═════ Passage shown ═════

Becerra said in a statement that neither his former employees nor their clients will receive special treatment.
“I will treat my work on this joint select committee no differently than I have my work as a member of Congress for the last 19 years,” Becerra said. “My decisions and votes speak for themselves. I firmly believe that each member privileged to serve on this joint select committee must be prepared to check their preconditions, special-interest pledges and sacred cows at the door.”
Overall, two-thirds of the lobbyists with committee ties are Democrats, including about two dozen former aides to Sen. Max Baucus (D-Mont.), the powerful chairman of the Senate Finance Committee, records show. Baucus alumni include three former staff chiefs: David Castagnetti, who represents health insurers, oil producers and other corporate clients; Jeff Forbes, who lobbies for medical-device makers and other health-care firms; and Peter Prowitt, who leads GE’s Washington lobbying team.
About two dozen lobbyists contacted for this article declined to comment or did not respond to interview requests. Baucus’s office said in a statement, “Money has never influenced the decisions Max makes, and he’ll continue to do what’s right for working Montana families, regardless of outside interests.”
Sen. Patty Murray (D-Wash.), who serves as co-chairman of the supercommittee, has employed more than a dozen currently registered lobbyists, records show. Murray’s counterpart, Rep. Jeb Hensarling (R-Tex.), employs a former lobbyist as a senior adviser, but he has only two former employees now on K Street, the data show.
Murray, a four-term senator, is widely known for her spirited defense of industries important to the Pacific Northwest, including computer software firms and defense contractors. At least two former Murray staffers represent aircraft giant Boeing, including former legislative affairs aide Shay Michael Hancock, who also represents GE and several other defense contractors.
Hancock did not respond to a request for comment. Murray’s office said her former employees’ lobbying efforts will have no effect on her decisions.
“As she has throughout her career, Senator Murray will be listening to the needs of everyday families, not lobbyists, as she weighs the tough decisions this committee is faced with,” communications director Matt McAlvanah said.

═════ Listed entries ═════

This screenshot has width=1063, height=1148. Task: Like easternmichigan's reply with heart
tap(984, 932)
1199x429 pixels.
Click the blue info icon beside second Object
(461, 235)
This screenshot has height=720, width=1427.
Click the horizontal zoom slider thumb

═════
═════ Listed entries ═════

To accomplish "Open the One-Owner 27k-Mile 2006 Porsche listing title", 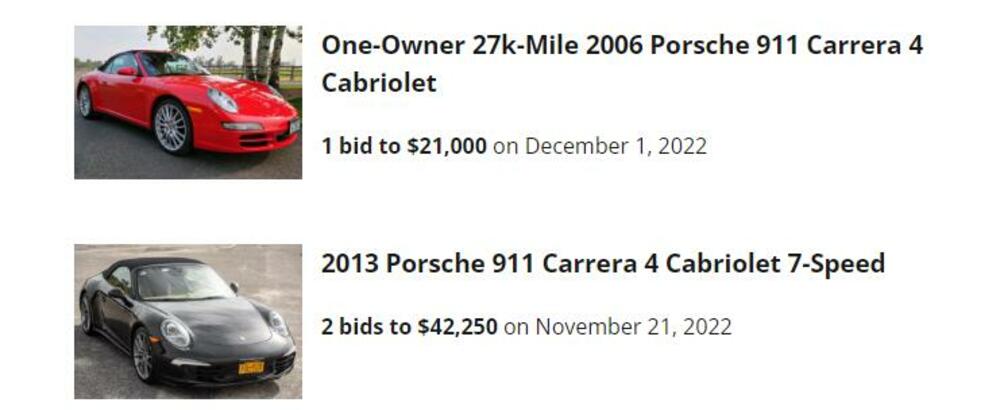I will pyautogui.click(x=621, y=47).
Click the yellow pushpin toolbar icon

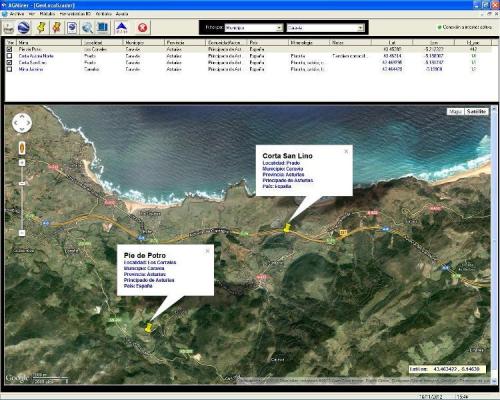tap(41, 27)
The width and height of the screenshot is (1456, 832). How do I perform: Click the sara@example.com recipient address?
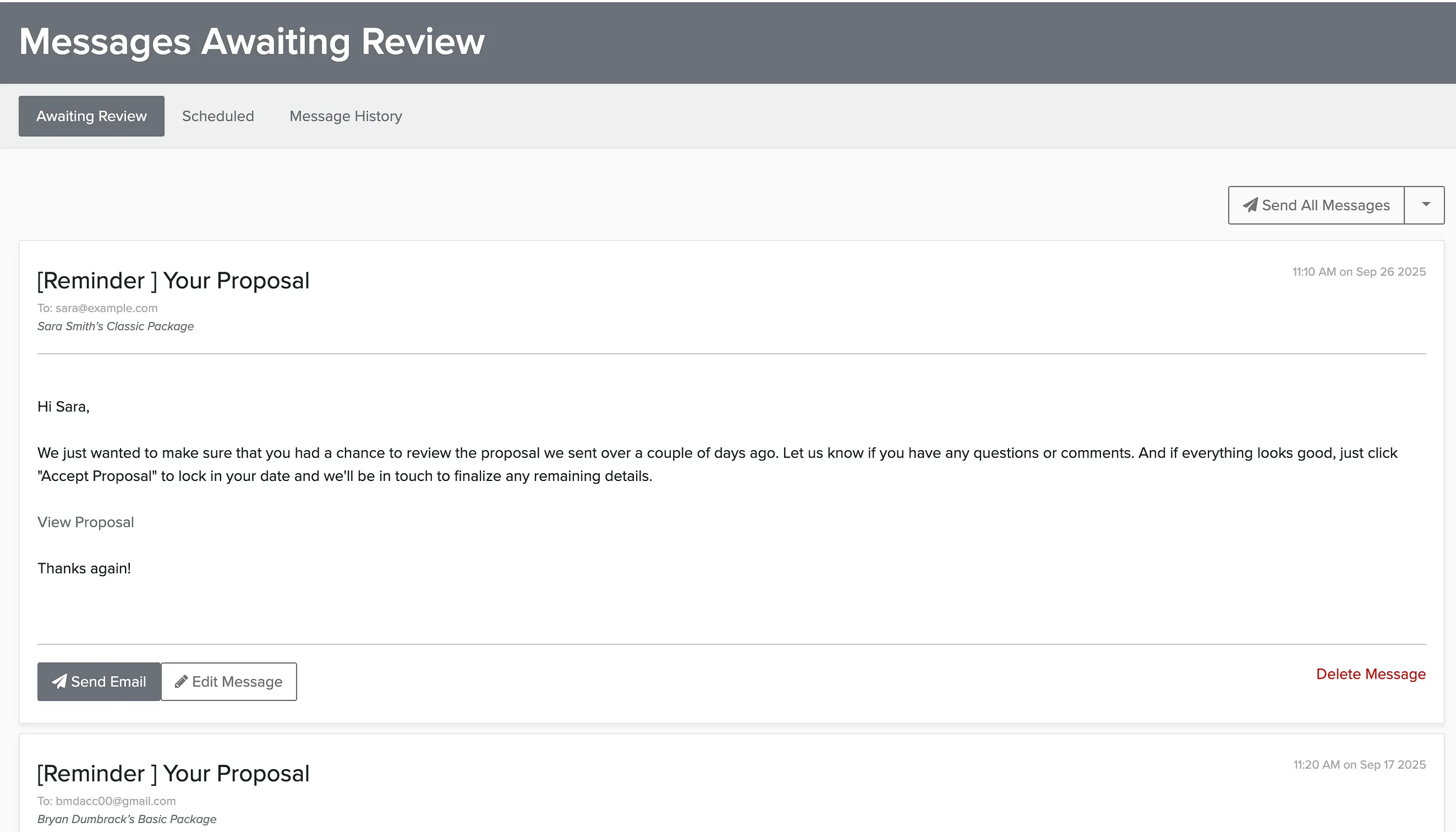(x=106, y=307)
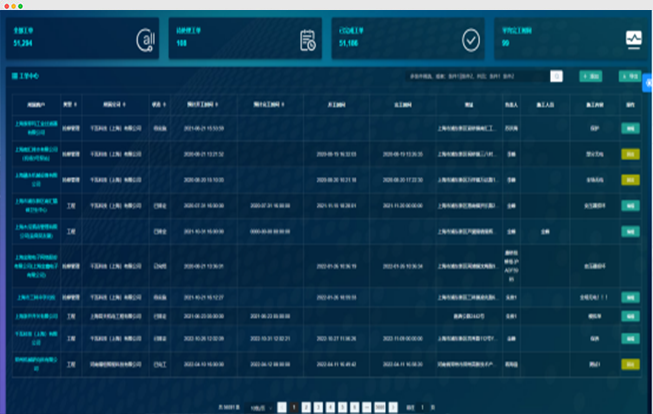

═════

**Work instruction A**
In the supercommittee lobbying article, who leads GE's Washington lobbying team?
**Work instruction B**
Copy out the stretch of the supercommittee lobbying article from "About two dozen lobbyists" through "the data show.", word for word.
**Work instruction C**
Write the next part of the supercommittee lobbying article, picking up right after its final sentence.

**Output A**
Peter Prowitt

**Output B**
About two dozen lobbyists contacted for this article declined to comment or did not respond to interview requests. Baucus’s office said in a statement, “Money has never influenced the decisions Max makes, and he’ll continue to do what’s right for working Montana families, regardless of outside interests.”
Sen. Patty Murray (D-Wash.), who serves as co-chairman of the supercommittee, has employed more than a dozen currently registered lobbyists, records show. Murray’s counterpart, Rep. Jeb Hensarling (R-Tex.), employs a former lobbyist as a senior adviser, but he has only two former employees now on K Street, the data show.

**Output C**
Sen. John F. Kerry (D-Mass.) has more than a dozen former staffers who work as Washington lobbyists. Spokeswoman Jodi Seth said, “It’s rare that Senator Kerry meets with lobbyists, and his record, across the board, makes it clear his decisions are based on the interests of Massachusetts and his own clearly established worldview after 26 years in the Senate.”
Another supercommittee member, Sen. Jon Kyl (R-Ariz.), has at least 10 former aides who work as lobbyists for some of the nation’s largest companies. Aides to Kyl, who is not running for reelection in 2012, did not respond to requests for comment.
One of Washington’s most influential lobbying groups, the Pharmaceutical Research and Manufacturers of America, employs lobbyists who previously worked for Murray, Baucus, Kerry and Rep. Dave Camp (R-Mich.). One top aide to Rep. Fred Upton (R-Mich.) used to represent PhRMA as a health-care industry lobbyist.
The drug industry group says it will lobby against a Democratic proposal to provide rebates to low-income seniors, who were forced to switch from the lower-cost Medicaid drug program when a new Medicare drug benefit was created in 2003. The proposal is estimated to save $112 billion over 10 years while also reducing costs to patients.
But PhRMA says the idea amounts to price-fixing and would hurt the Medicare prescription drug benefit, a program approved during the George W. Bush administration.
“It will certainly be a priority to educate policymakers about that issue as we get into the fall,” PhRMA spokesman Matt Bennett said. “We think policymakers need to understand how valuable the program is.”